- Set exercise: Update the lines below by replacing "click action" with "tap action" wherever it appears, leaving everything else unchanged and omitting the pictures from your answer.

- Provided records:
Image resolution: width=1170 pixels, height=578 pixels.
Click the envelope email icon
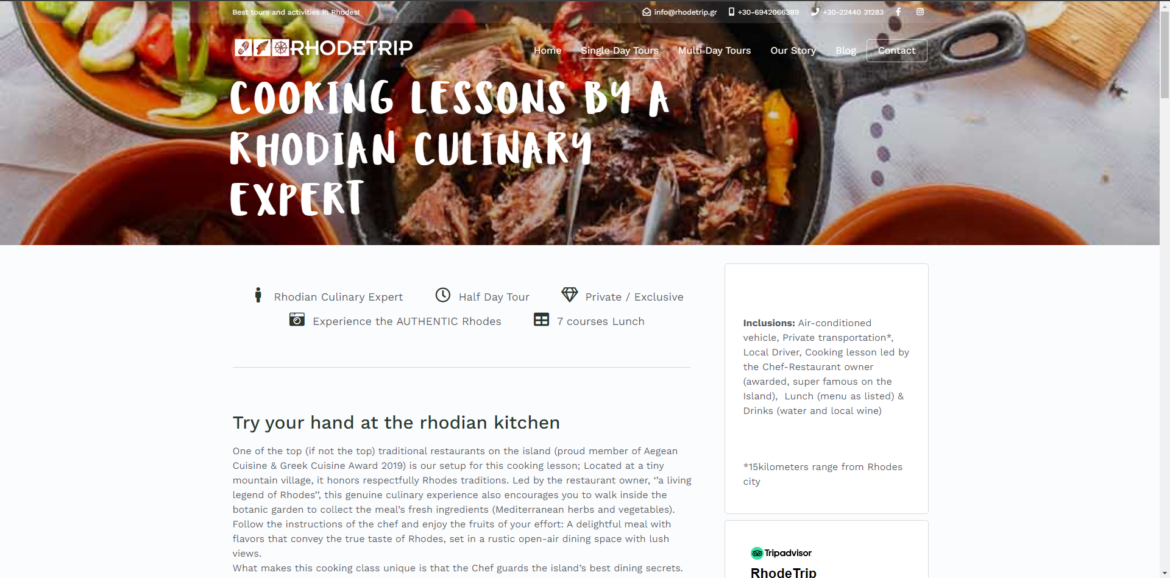[x=646, y=12]
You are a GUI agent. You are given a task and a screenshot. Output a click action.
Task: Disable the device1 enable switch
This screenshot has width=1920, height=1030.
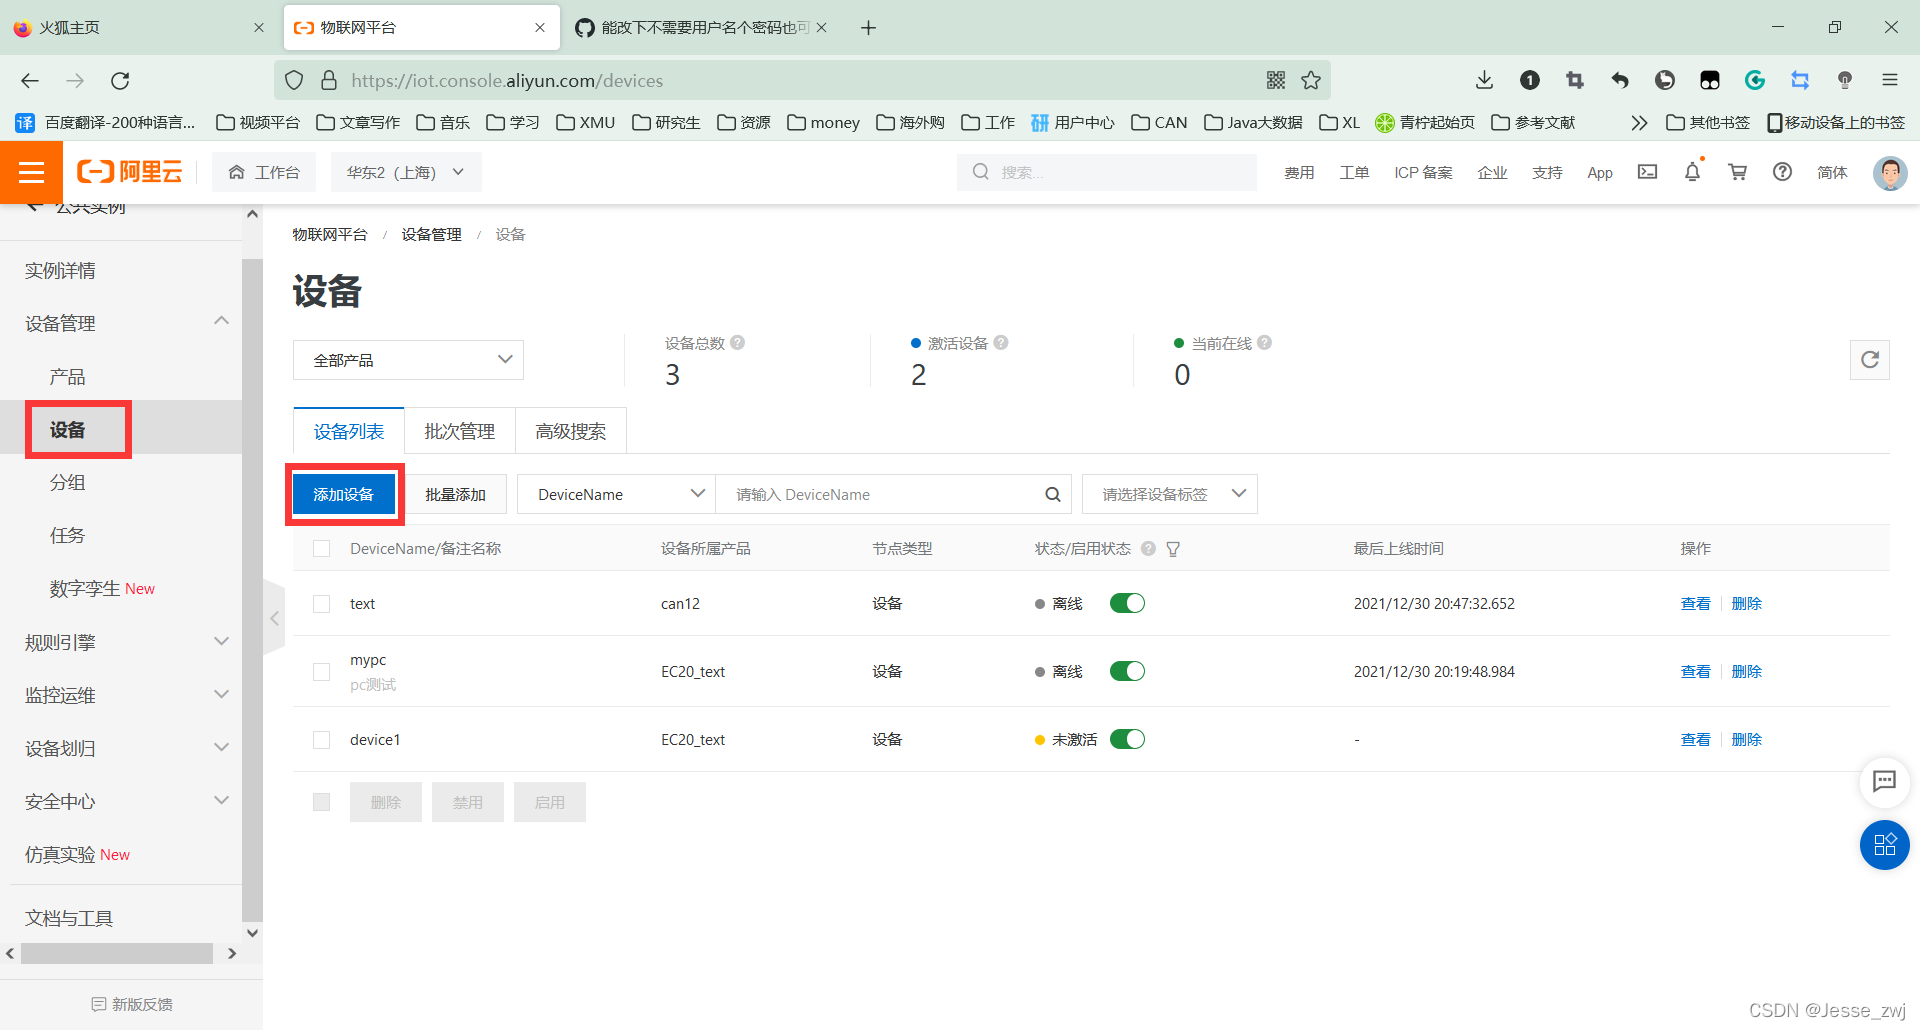click(x=1127, y=739)
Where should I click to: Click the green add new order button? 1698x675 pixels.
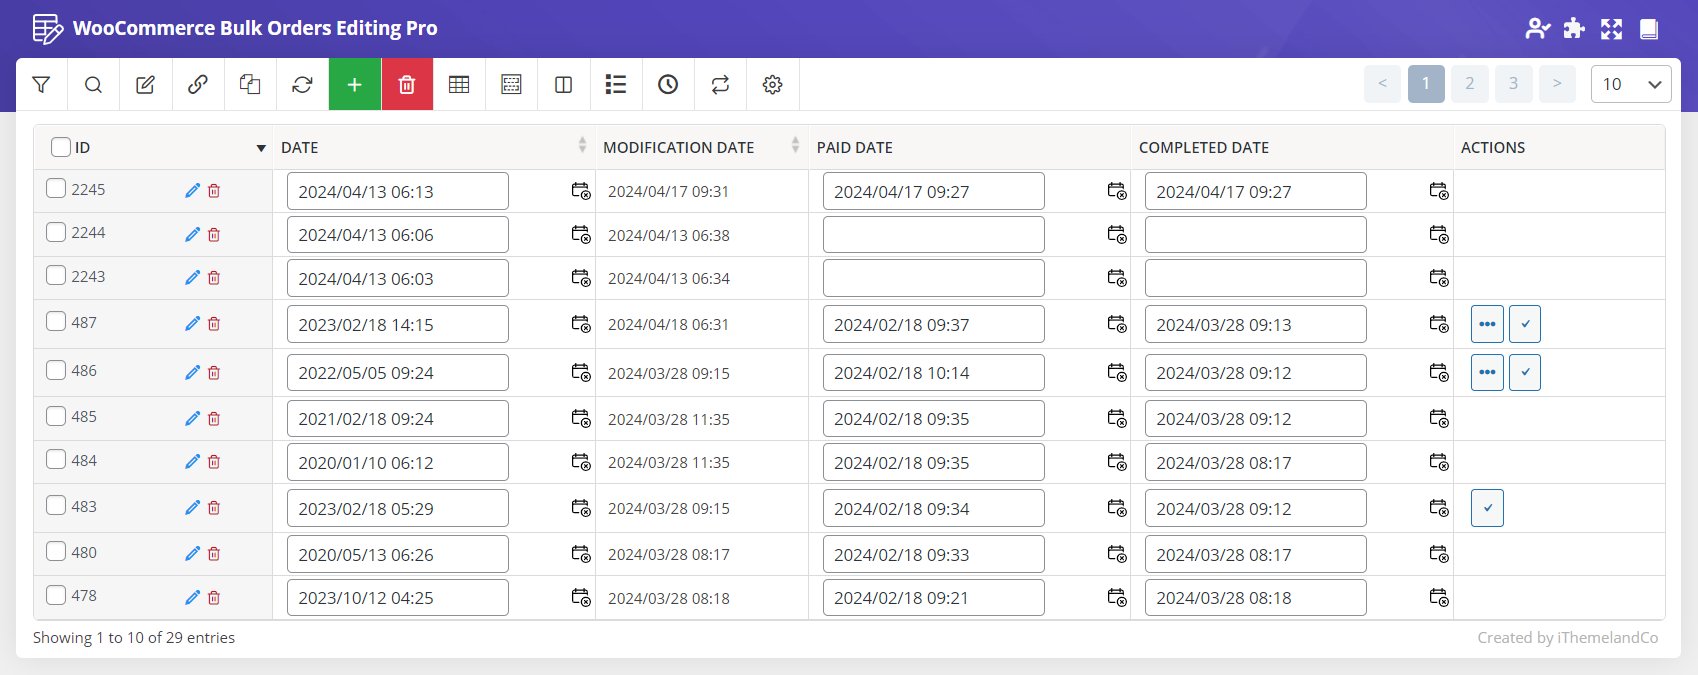(x=354, y=85)
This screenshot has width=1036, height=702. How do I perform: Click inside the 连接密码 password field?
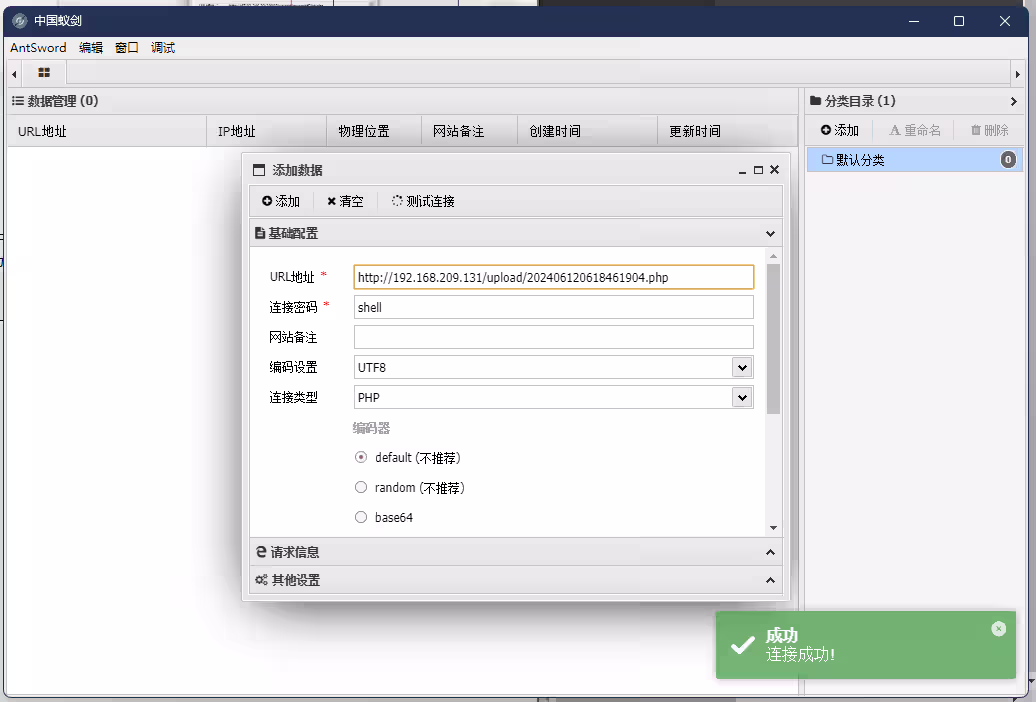[553, 307]
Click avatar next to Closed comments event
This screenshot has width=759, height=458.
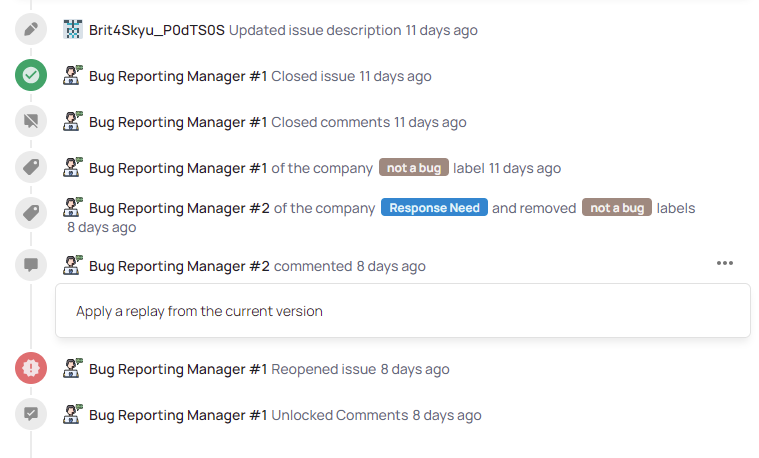[x=72, y=122]
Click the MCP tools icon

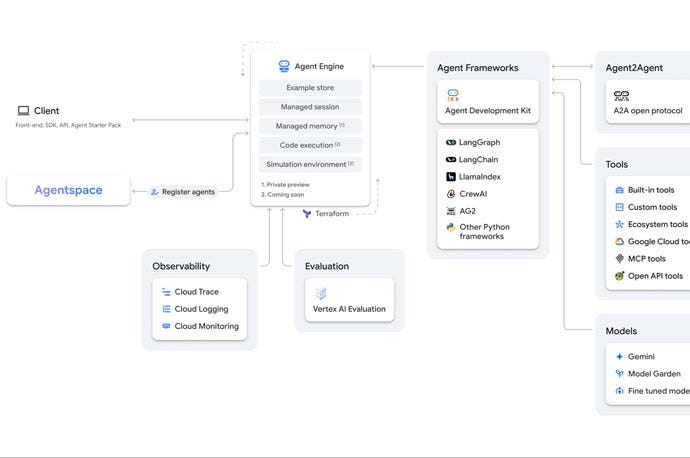click(620, 259)
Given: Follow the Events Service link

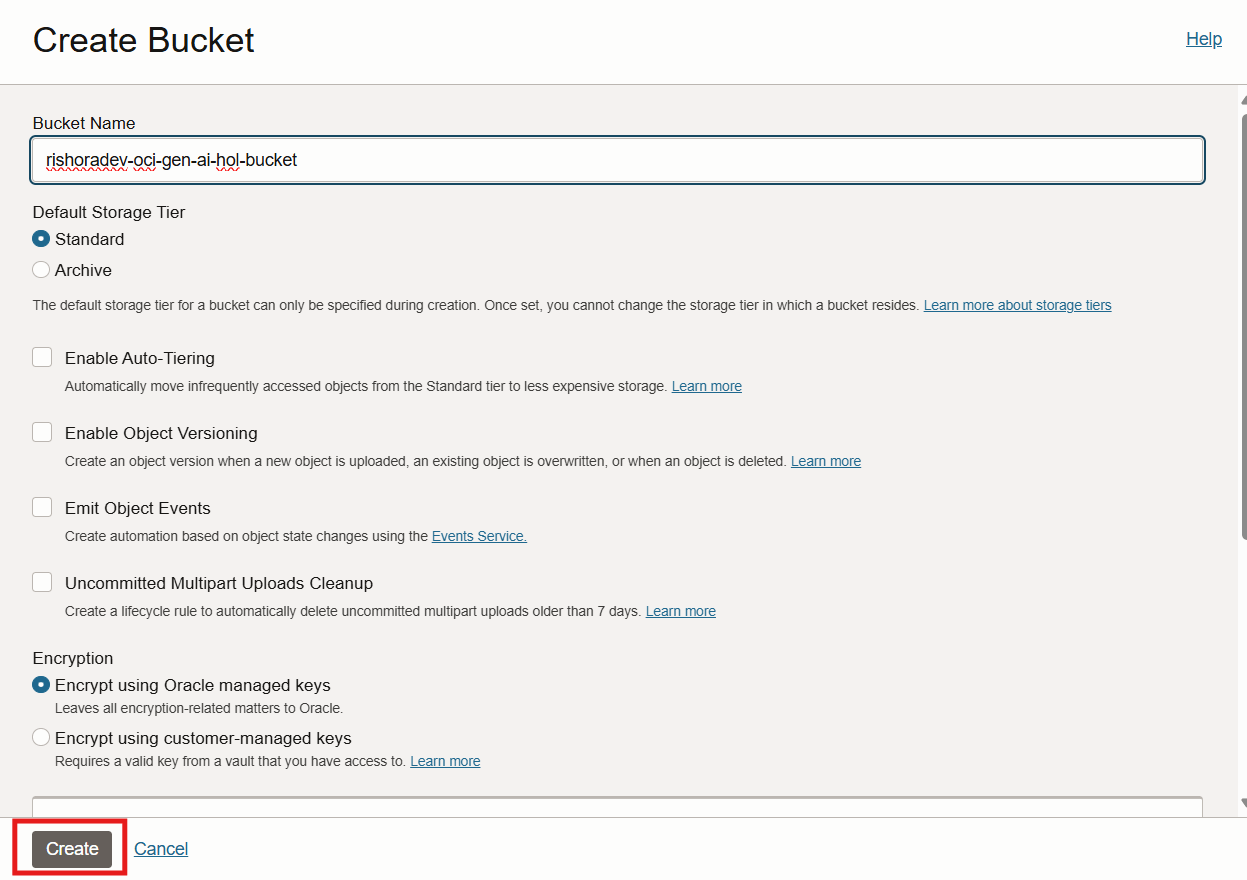Looking at the screenshot, I should (x=479, y=536).
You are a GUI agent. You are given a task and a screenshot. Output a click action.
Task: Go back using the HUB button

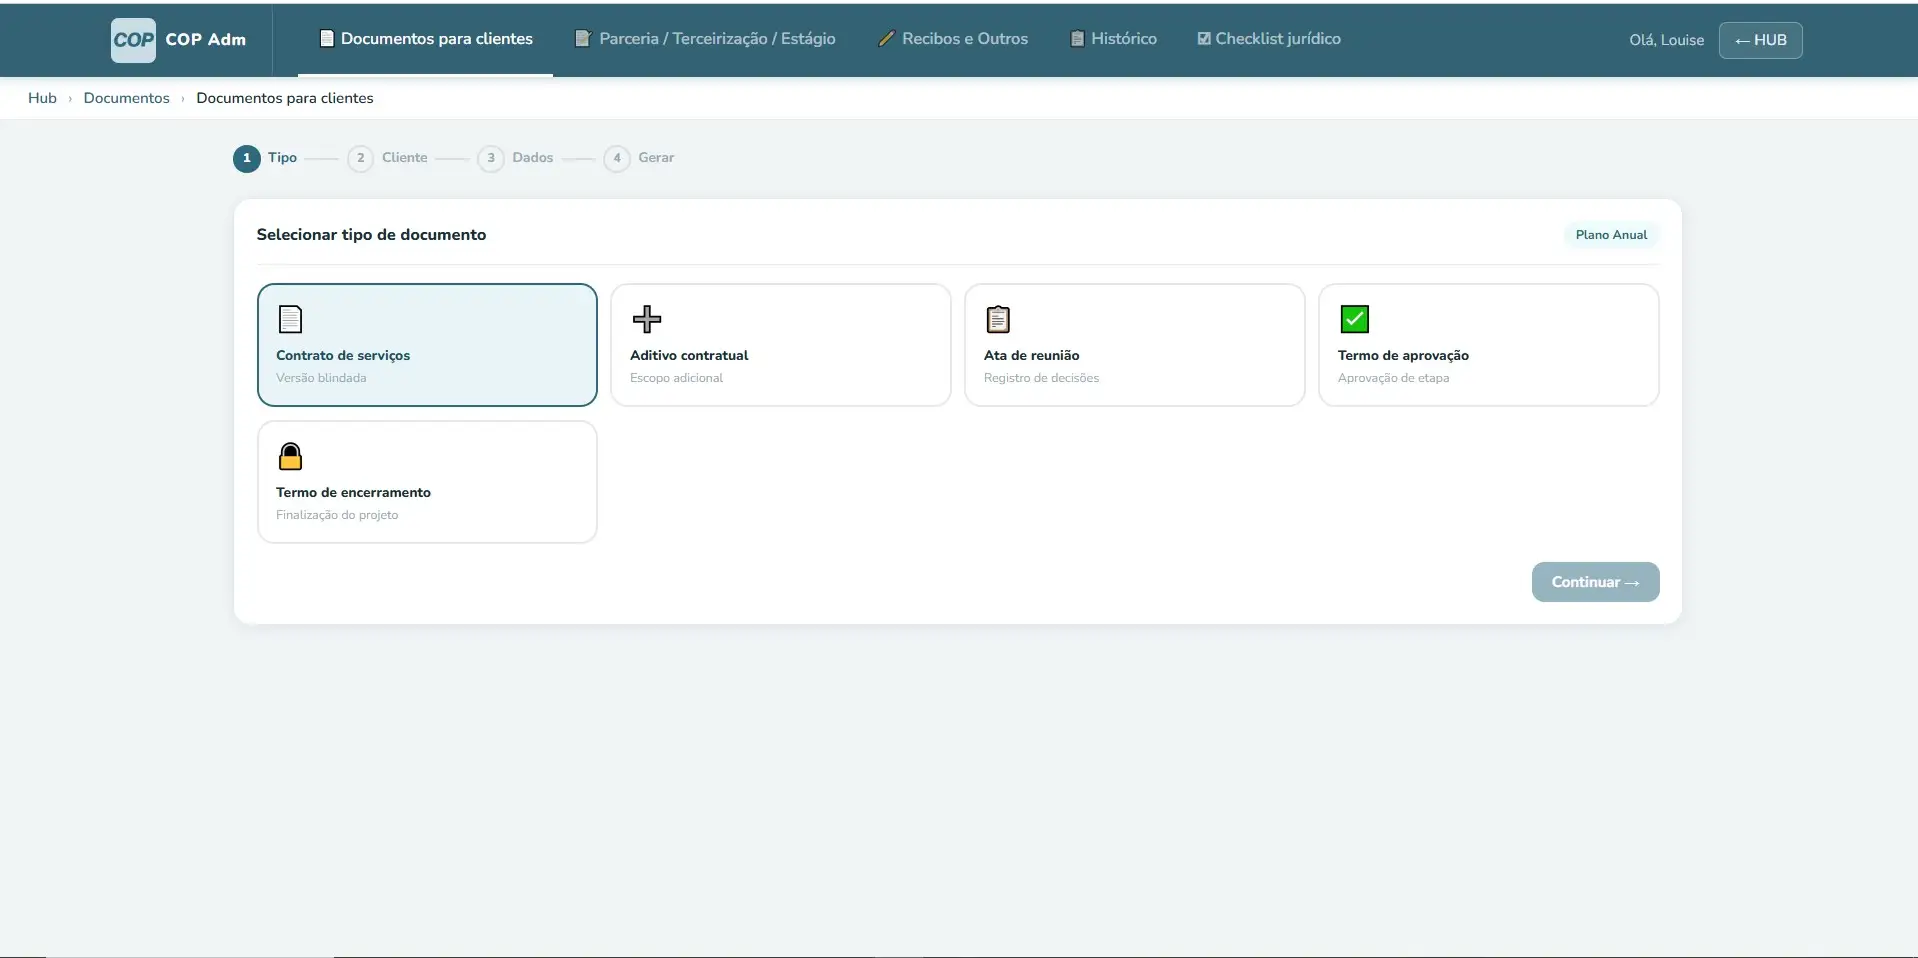1760,40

- The result:
Image resolution: width=1170 pixels, height=578 pixels.
Click the envelope email icon
[x=646, y=12]
You are a GUI agent. You are given a task and a screenshot. Output a tap action.
Task: Disable the device1 enable switch
This screenshot has width=1920, height=1030.
click(x=1127, y=739)
Where should I click to: Click the green add new order button? 1698x675 pixels.
(x=354, y=85)
This screenshot has width=1036, height=702. How do I perform: Click inside the 连接密码 password field?
[553, 307]
Click avatar next to Closed comments event
This screenshot has width=759, height=458.
[x=72, y=122]
Click the MCP tools icon

click(620, 259)
Given: Follow the Events Service link

Looking at the screenshot, I should (x=479, y=536).
You are a GUI agent. You are given a task and a screenshot. Output a tap action.
Task: Go back using the HUB button

1760,40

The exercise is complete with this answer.